Activity ->
Repeat the listing in full, preserving every character.

Task material ->

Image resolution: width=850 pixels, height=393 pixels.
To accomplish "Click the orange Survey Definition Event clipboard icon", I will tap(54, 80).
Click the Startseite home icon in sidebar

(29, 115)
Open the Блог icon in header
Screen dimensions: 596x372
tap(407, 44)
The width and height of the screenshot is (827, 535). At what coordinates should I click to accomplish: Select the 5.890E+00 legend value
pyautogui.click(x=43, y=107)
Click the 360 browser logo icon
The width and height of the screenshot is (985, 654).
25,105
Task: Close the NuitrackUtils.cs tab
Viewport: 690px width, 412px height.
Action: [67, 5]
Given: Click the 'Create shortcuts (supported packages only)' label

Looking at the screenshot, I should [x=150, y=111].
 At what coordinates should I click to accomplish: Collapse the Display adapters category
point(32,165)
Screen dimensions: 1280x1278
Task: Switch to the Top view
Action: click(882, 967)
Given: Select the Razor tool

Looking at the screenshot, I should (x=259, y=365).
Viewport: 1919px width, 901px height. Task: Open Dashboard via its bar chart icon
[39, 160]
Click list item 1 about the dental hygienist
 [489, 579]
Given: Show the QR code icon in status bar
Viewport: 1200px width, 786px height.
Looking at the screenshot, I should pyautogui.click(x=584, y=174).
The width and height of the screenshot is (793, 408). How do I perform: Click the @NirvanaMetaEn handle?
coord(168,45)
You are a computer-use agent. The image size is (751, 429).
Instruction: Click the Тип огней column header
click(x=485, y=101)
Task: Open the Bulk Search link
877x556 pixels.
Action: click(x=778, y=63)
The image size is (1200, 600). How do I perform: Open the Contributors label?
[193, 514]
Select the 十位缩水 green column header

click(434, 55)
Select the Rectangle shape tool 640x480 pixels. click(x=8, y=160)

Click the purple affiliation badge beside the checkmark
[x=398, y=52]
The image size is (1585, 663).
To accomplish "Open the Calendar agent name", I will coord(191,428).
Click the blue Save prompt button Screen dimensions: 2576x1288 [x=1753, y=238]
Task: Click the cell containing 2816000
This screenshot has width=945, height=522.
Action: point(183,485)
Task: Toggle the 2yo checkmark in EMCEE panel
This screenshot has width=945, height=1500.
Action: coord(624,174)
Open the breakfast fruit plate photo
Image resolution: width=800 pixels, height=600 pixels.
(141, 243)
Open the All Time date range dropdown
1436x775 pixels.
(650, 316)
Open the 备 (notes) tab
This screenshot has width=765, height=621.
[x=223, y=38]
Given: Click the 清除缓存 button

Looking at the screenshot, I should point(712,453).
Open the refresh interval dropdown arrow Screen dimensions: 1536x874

Solved problem ->
Image resolution: width=850 pixels, height=393 pixels.
To accomplish "Click the orange Survey Definition Event clipboard icon", I will tap(54, 80).
Click the Startseite home icon in sidebar

(29, 115)
Open the Блог icon in header
Screen dimensions: 596x372
tap(407, 44)
The width and height of the screenshot is (827, 535). At what coordinates should I click to accomplish: Select the 5.890E+00 legend value
pyautogui.click(x=43, y=107)
Click the 360 browser logo icon
The width and height of the screenshot is (985, 654).
25,105
Task: Close the NuitrackUtils.cs tab
Viewport: 690px width, 412px height.
Action: [67, 5]
Given: Click the 'Create shortcuts (supported packages only)' label

Looking at the screenshot, I should [x=150, y=111].
 At what coordinates should I click to accomplish: Collapse the Display adapters category
point(32,165)
Screen dimensions: 1280x1278
Task: Switch to the Top view
Action: click(882, 967)
Given: Select the Razor tool

Looking at the screenshot, I should (x=259, y=365).
Viewport: 1919px width, 901px height. Task: Open Dashboard via its bar chart icon
[39, 160]
Click list item 1 about the dental hygienist
 [489, 579]
Given: Show the QR code icon in status bar
Viewport: 1200px width, 786px height.
Looking at the screenshot, I should pyautogui.click(x=584, y=174).
The width and height of the screenshot is (793, 408). How do I perform: Click the @NirvanaMetaEn handle?
coord(168,45)
You are a computer-use agent. The image size is (751, 429).
Instruction: Click the Тип огней column header
click(x=485, y=101)
Task: Open the Bulk Search link
877x556 pixels.
Action: click(x=778, y=63)
The image size is (1200, 600). How do I perform: Open the Contributors label?
[193, 514]
Select the 十位缩水 green column header

click(434, 55)
Select the Rectangle shape tool 640x480 pixels. click(x=8, y=160)

Click the purple affiliation badge beside the checkmark
[x=398, y=52]
The image size is (1585, 663).
To accomplish "Open the Calendar agent name", I will coord(191,428).
Click the blue Save prompt button Screen dimensions: 2576x1288 [x=1753, y=238]
Task: Click the cell containing 2816000
This screenshot has width=945, height=522.
Action: point(183,485)
Task: Toggle the 2yo checkmark in EMCEE panel
This screenshot has width=945, height=1500.
Action: coord(624,174)
Open the breakfast fruit plate photo
Image resolution: width=800 pixels, height=600 pixels.
(141, 243)
Open the All Time date range dropdown
1436x775 pixels.
(650, 316)
Open the 备 (notes) tab
This screenshot has width=765, height=621.
[x=223, y=38]
Given: Click the 清除缓存 button

Looking at the screenshot, I should point(712,453).
Open the refresh interval dropdown arrow Screen dimensions: 1536x874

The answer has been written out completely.